The alterations that KayoThera would be looking for in the eligible patient populations are already included in multigene panels, so it should be straightforward to enroll these patient populations, he predicted. Additionally, patients with the cancer types KayoThera is interested in including refractory sarcoma often have few treatment options should they relapse after chemotherapy. Esposito is hoping this will make recruitment go smoothly.

"These are patients who are always looking for new therapies, for whom it's 'cross your fingers and hope that salvage chemotherapy works,'" he said.

In the Phase I trial, KayoThera will administer KAYO-1609 as a single agent and then look at a dose-responsive biomarker that Esposito says will show whether the drug is actually interrogating the retinoid pathway. The main goal will be to assess safety and pharmacokinetics and pharmacodynamics, and secondary endpoints will include exploratory endpoints such as tumor response.

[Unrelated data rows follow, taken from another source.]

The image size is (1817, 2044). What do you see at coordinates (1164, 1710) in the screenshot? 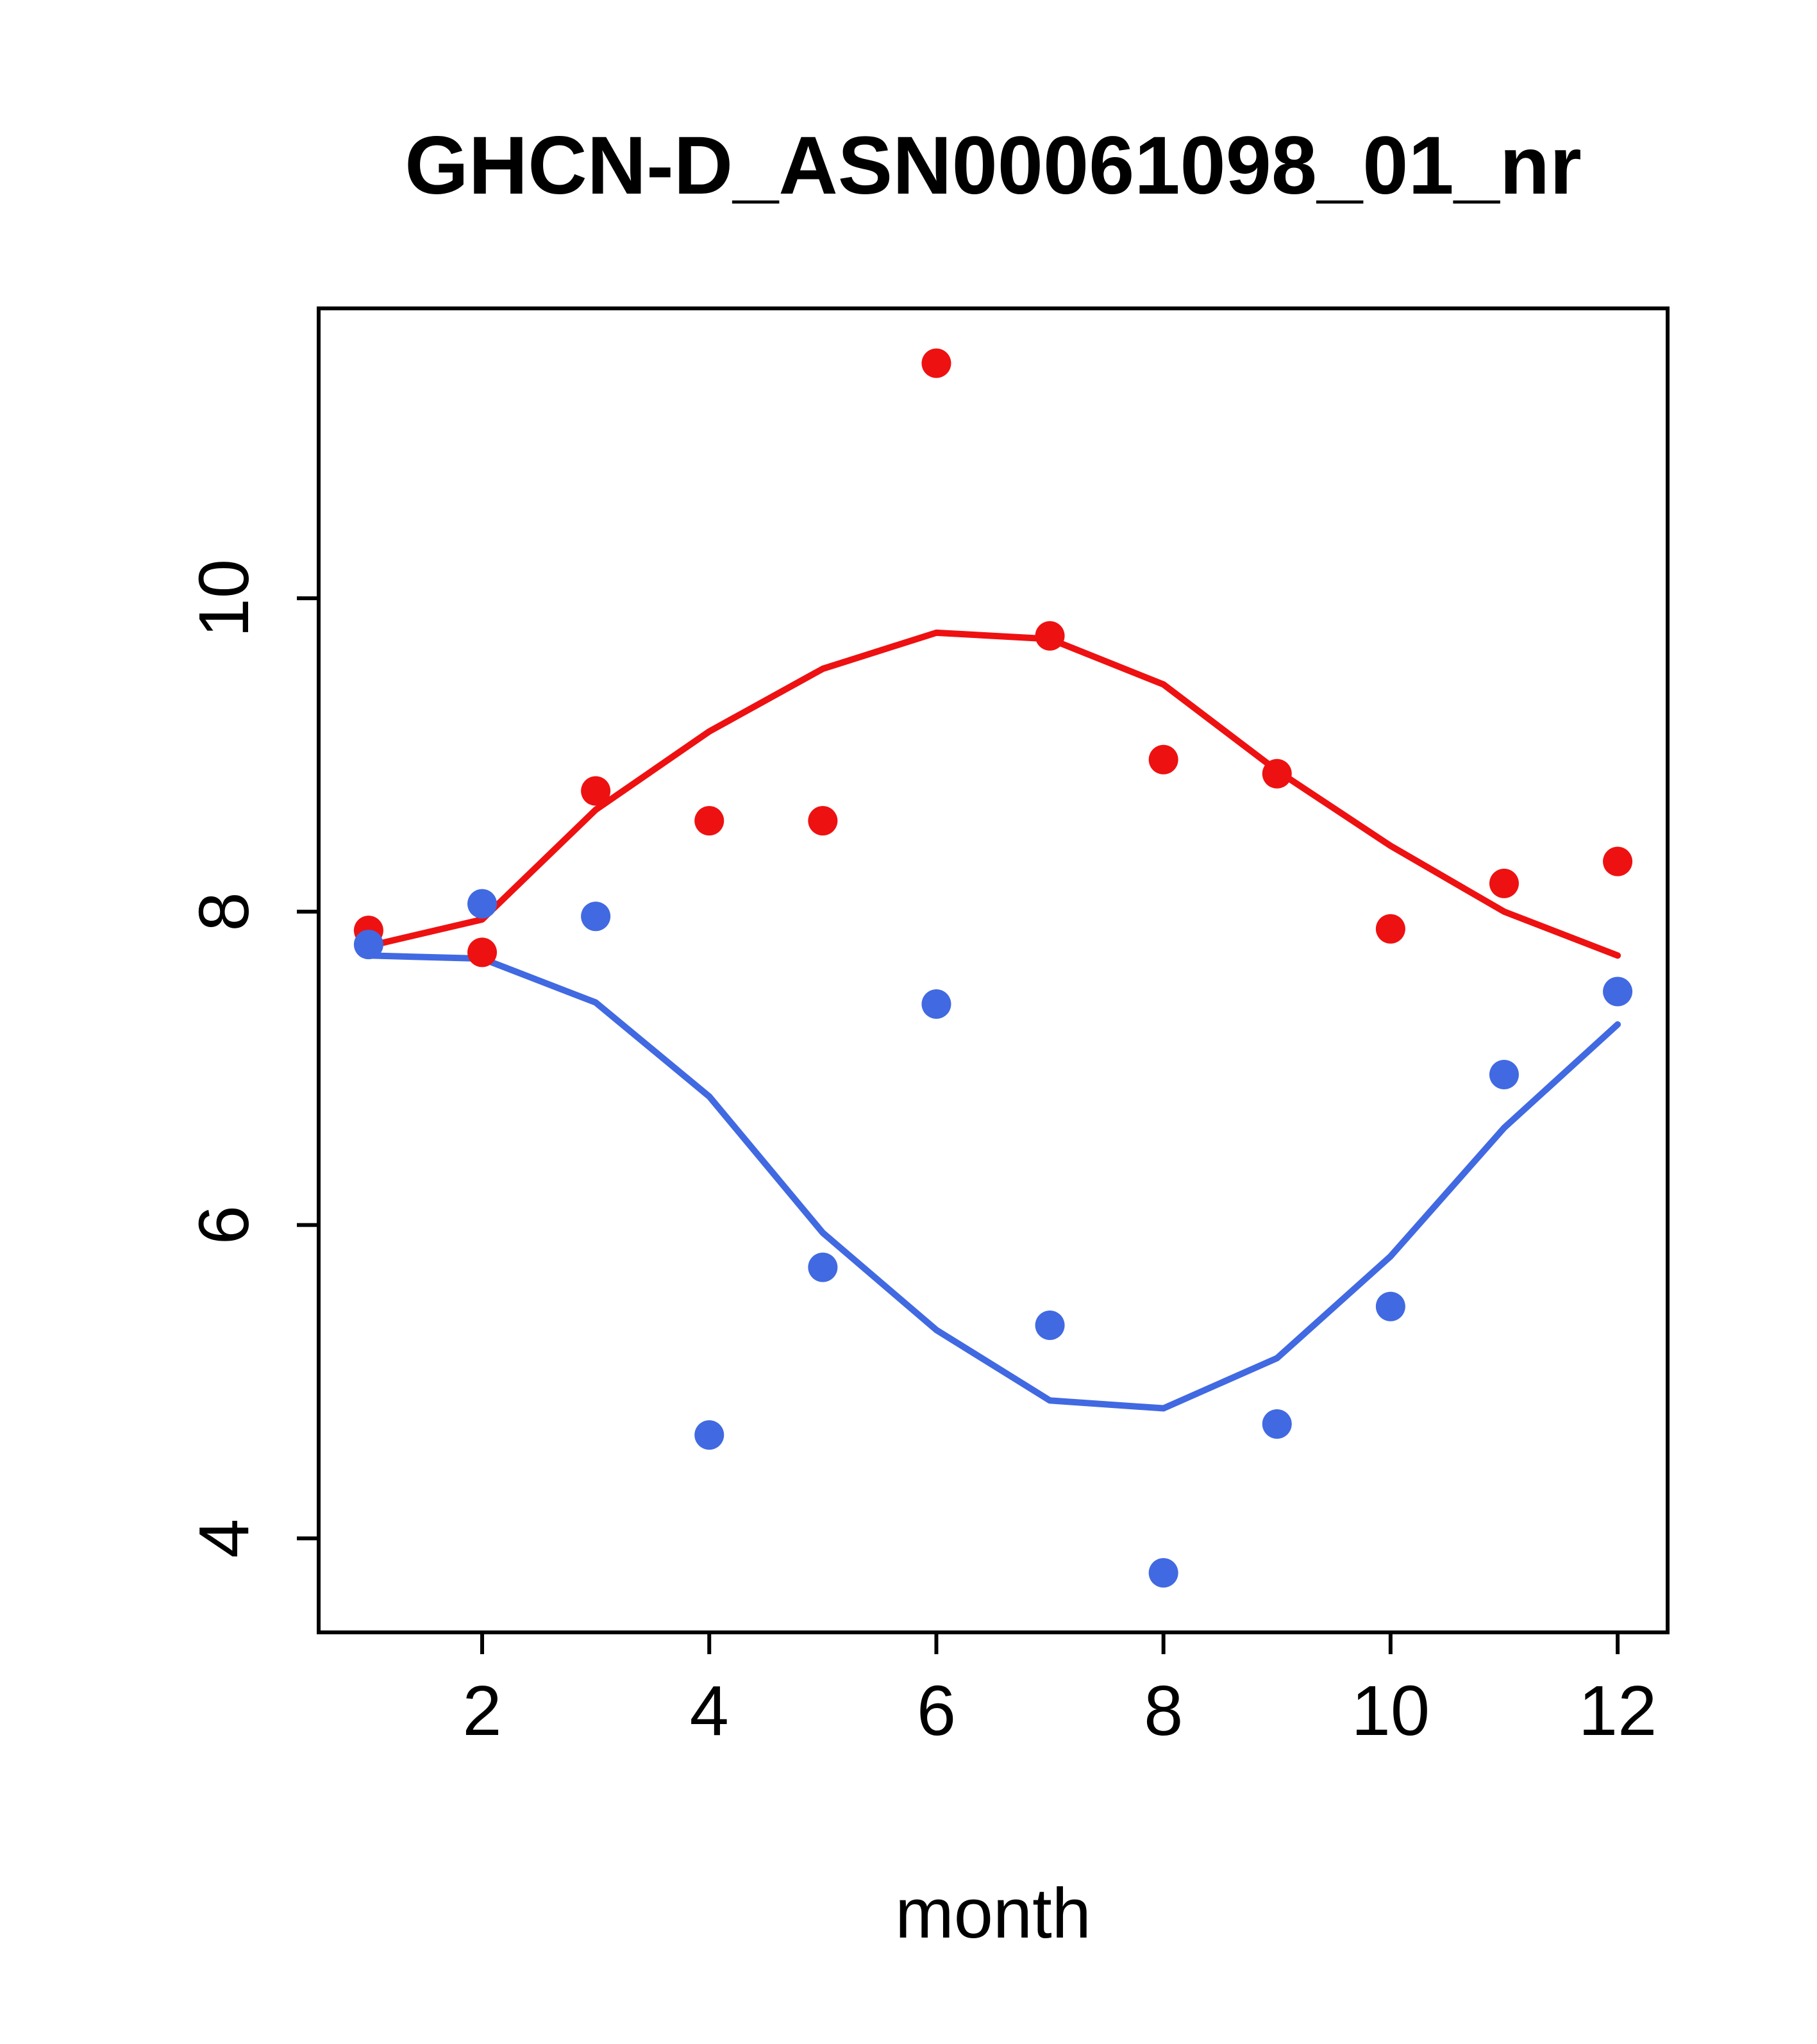
I see `x-tick-label: 8` at bounding box center [1164, 1710].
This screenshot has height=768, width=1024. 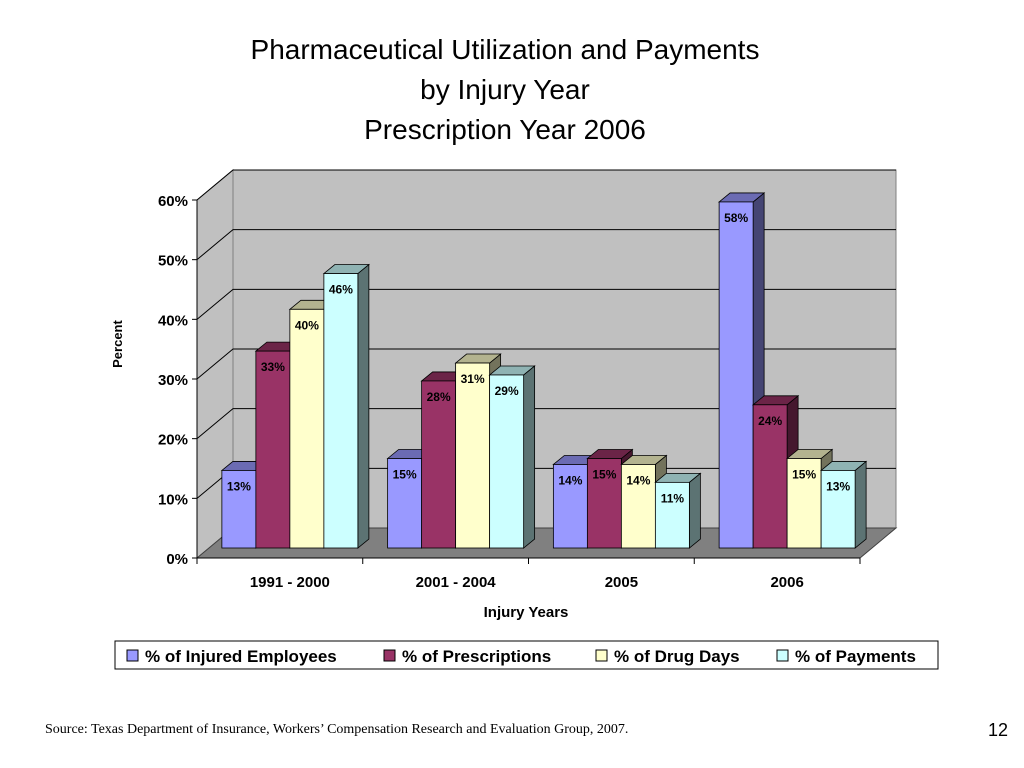 I want to click on legend-box, so click(x=526, y=655).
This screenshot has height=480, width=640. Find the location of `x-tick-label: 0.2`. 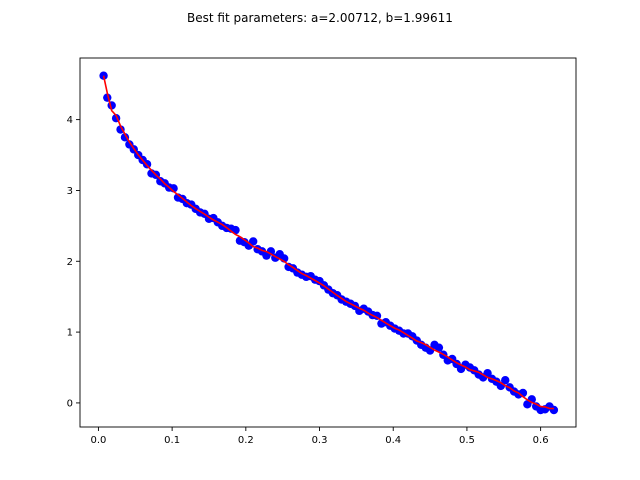

x-tick-label: 0.2 is located at coordinates (246, 440).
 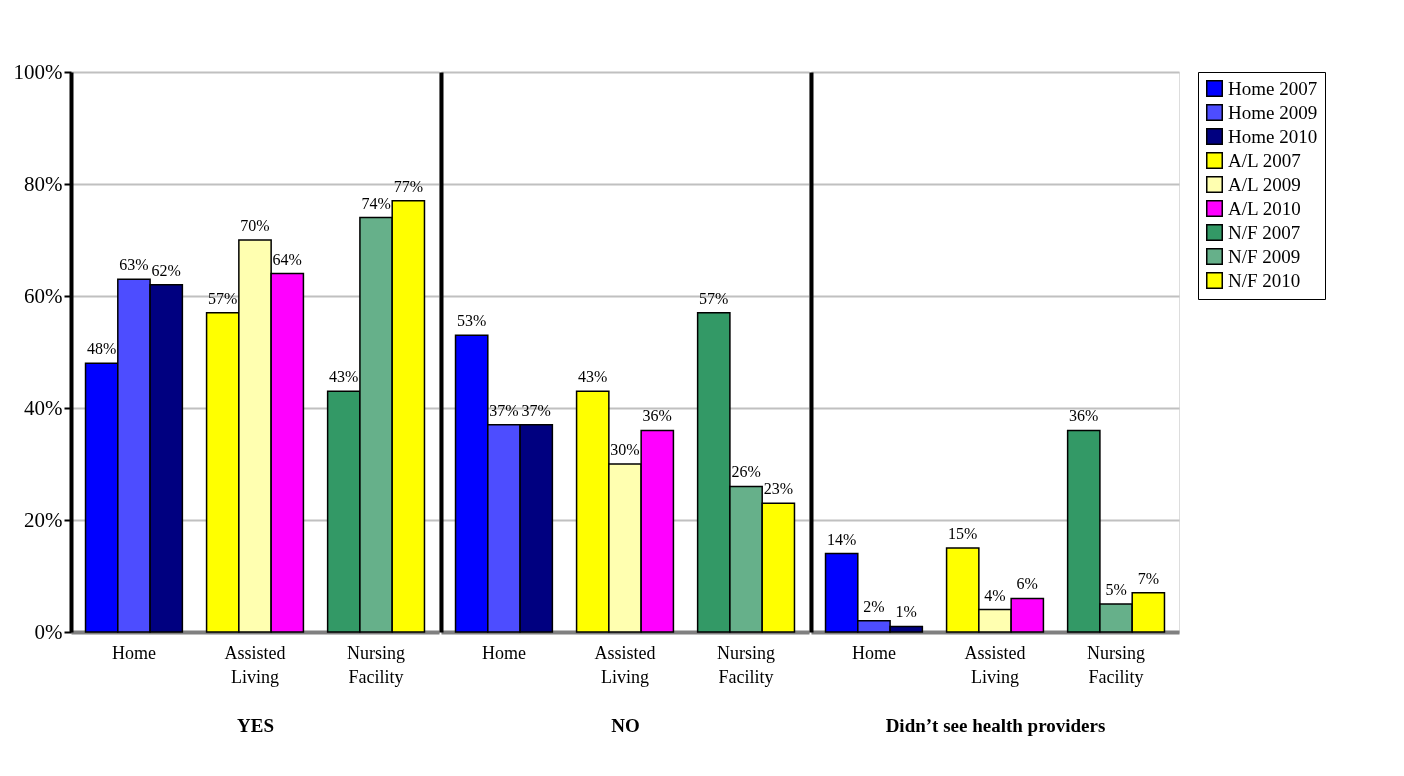 I want to click on data-label: 5%, so click(x=1116, y=590).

"Our hope is to show hints of efficacy in the Phase I and report on that, and then … we'd like to move into registrational trials with an orphan designation very early," he said. "We would definitely want a small but well-managed and randomized study that was registrational."

Policy flux brings uncertainty for future indications

KayoThera hopes its Phase I trial will be the first step in its plan to move KAYO-1609 into registrational trials with orphan drug designation in small, difficult-to-treat patient populations. But looking further ahead, expansion into additional patient populations could hinge on the ongoing and contentious debates surrounding the Inflation Reduction Act's Medicare drug price negotiation provisions. Many drugmakers, trade groups, and organizations have taken their concerns to court with lawsuits opposing the Inflation Reduction Act, several on the grounds that it conflicts with the goals of the Orphan Drug Act.

As the new Inflation Reduction Act is written, drugs are only exempt from Medicare price negotiations if they have a single orphan drug indication. Starting to develop the drug in an orphan drug-designated indication and then expanding it into larger patient populations could subject it to negotiated prices, which drugmakers argue harms profitability and commercial viability.

"You hate to say it, but we're as much bound by the financial and commercial considerations as we are by the true interest in R&D," Esposito said. "I just don't know what the landscape is going to be, and I don't know who does."

For now, KayoThera is focused on its march toward the clinic to prove the "undruggable" retinoid pathway is a viable and promising cancer treatment target after all.